Even after sinking well over 150 hours in Oblivion it’s still possible to not have completed every quest the game has to offer. The assorted quests vary in how memorable they are, but there are couple ones that stick out even after a decade since I last played the game. One of these was a series of quests that involved shutting down a skooma operation. This quest line was done in a way that was fun to play through and seek out where the production and distribution was being handled but it was a good parallel to the world of narcotics addiction in the real world, showing that even in high fantasy settings the citizens are not immune to the problems of opioid addiction. Another memorable part was when I randomly stumbled upon a group of NPCs where none of them were wearing pants. My curiosity was piqued, so after talking them all the one constant among their nonsensical speech is they all were followers of Sheogorath, who ended up being the main focal point of the later released The Shivering Isle DLC.

Paid DLC for consoles was still relatively new and Oblivion is remembered for one of the greatest, significant and most useful pieces of DLC ever made available to consumers: Horse Armor. Actually, the opposite of that description is more accurate. This piece of digital content cost half the going rate for a chewy pretzel, or $2.49. This strictly cosmetic item went on the horse as decoration and as a somber reminder for half a pretzel that never was but would have been far more enjoyable. This was a simpler time, before the debate of whether or not loot boxes were gambling or if they devalued the precious. The horse armor will forever live on in infamy as a prime example of bad DLC.

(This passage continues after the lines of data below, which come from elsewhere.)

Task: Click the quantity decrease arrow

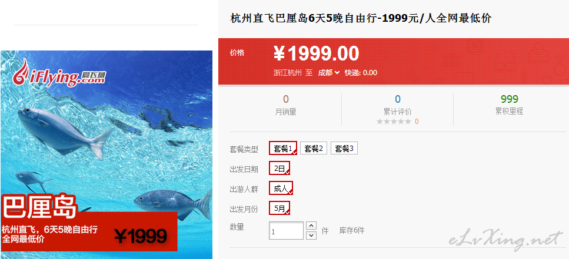Action: point(311,236)
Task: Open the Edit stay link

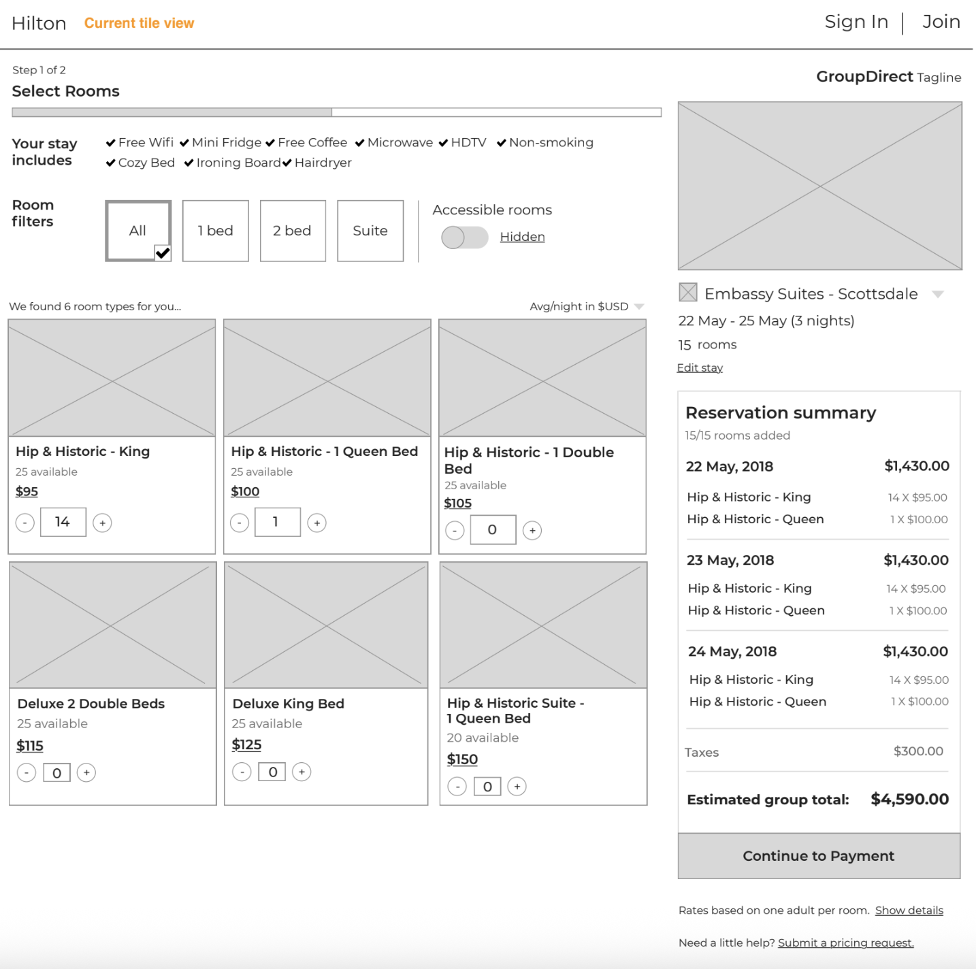Action: (700, 367)
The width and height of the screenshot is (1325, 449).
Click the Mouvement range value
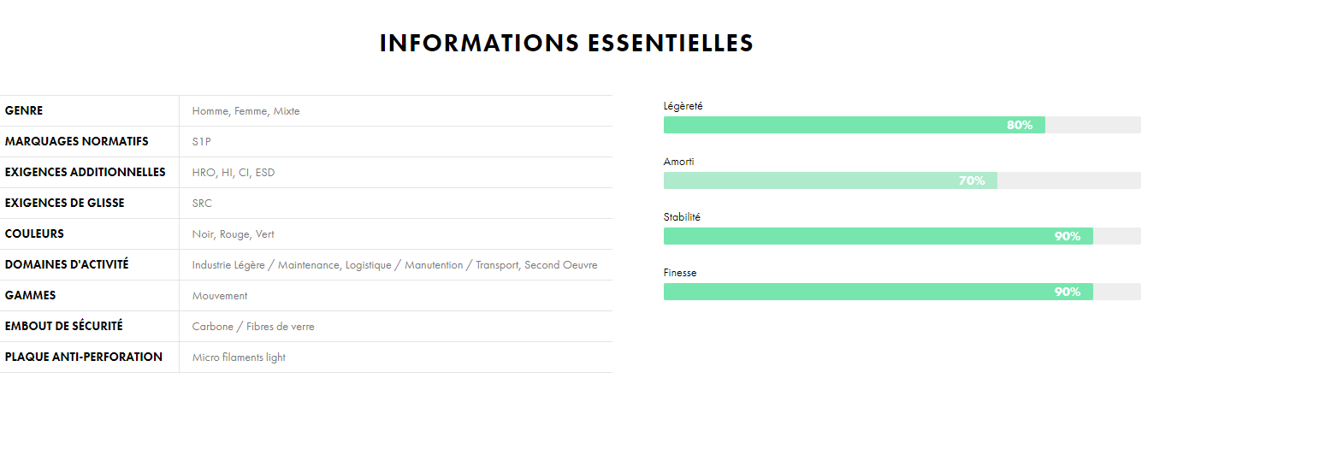(220, 296)
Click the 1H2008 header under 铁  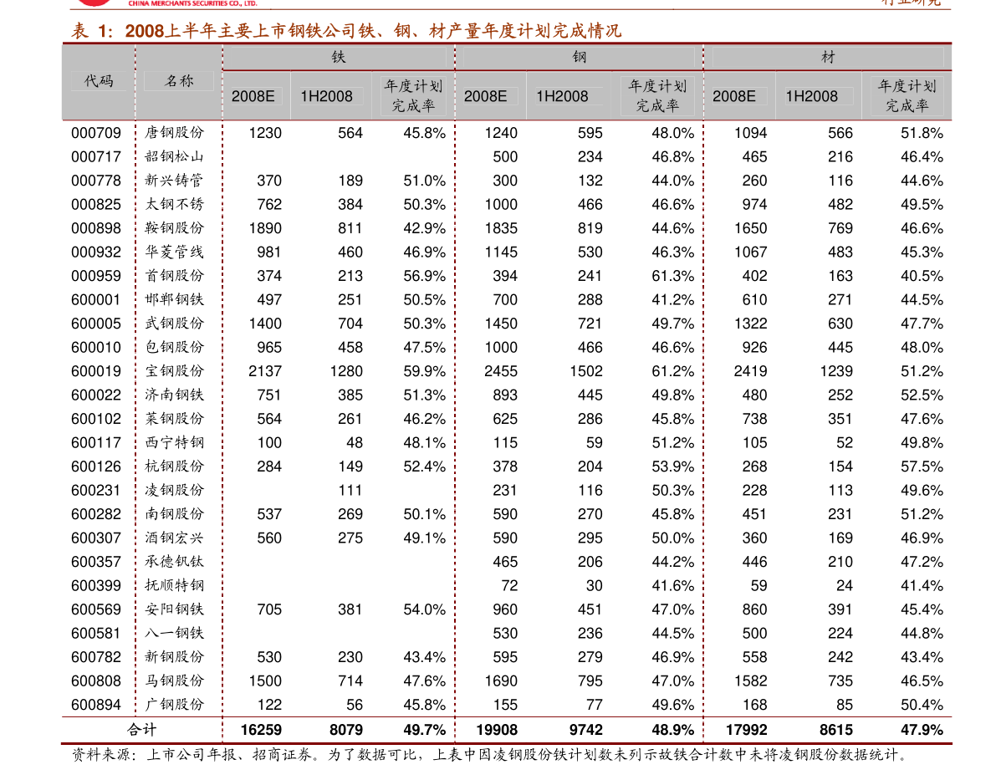click(326, 96)
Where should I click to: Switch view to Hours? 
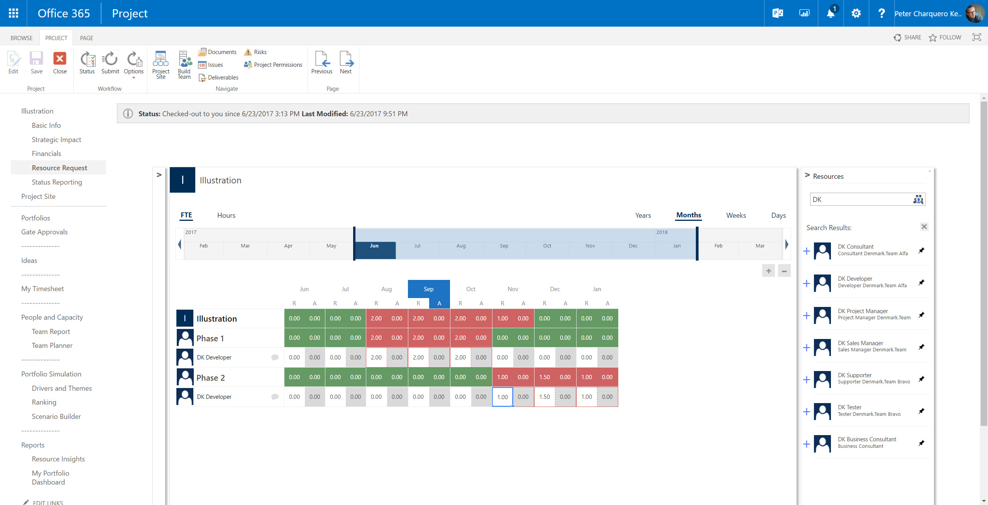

The Elder Scrolls IV: Oblivion may not be as fondly remembered and not as re-released as its successor Skyrim, but it was one of the more memorable games of 2006. It wasn’t without its flaws; the fact that enemies scaled in difficulty to match the player’s strength defeated the purpose of gaining levels, especially if the player was gaining levels quickly by making skills related to armor major skills, though that could be negated by lowering the difficulty. Elder Scrolls purists in some extreme cases denounced the fast travel system, though in this writer’s opinion that is a much appreciated quality of life time saving improvement. But even with these complaints, Oblivion is a game that can be played with hundreds of hours in a world so filled with wonder that the player will likely never run out of things to explore.

*Not a factually accurate statement.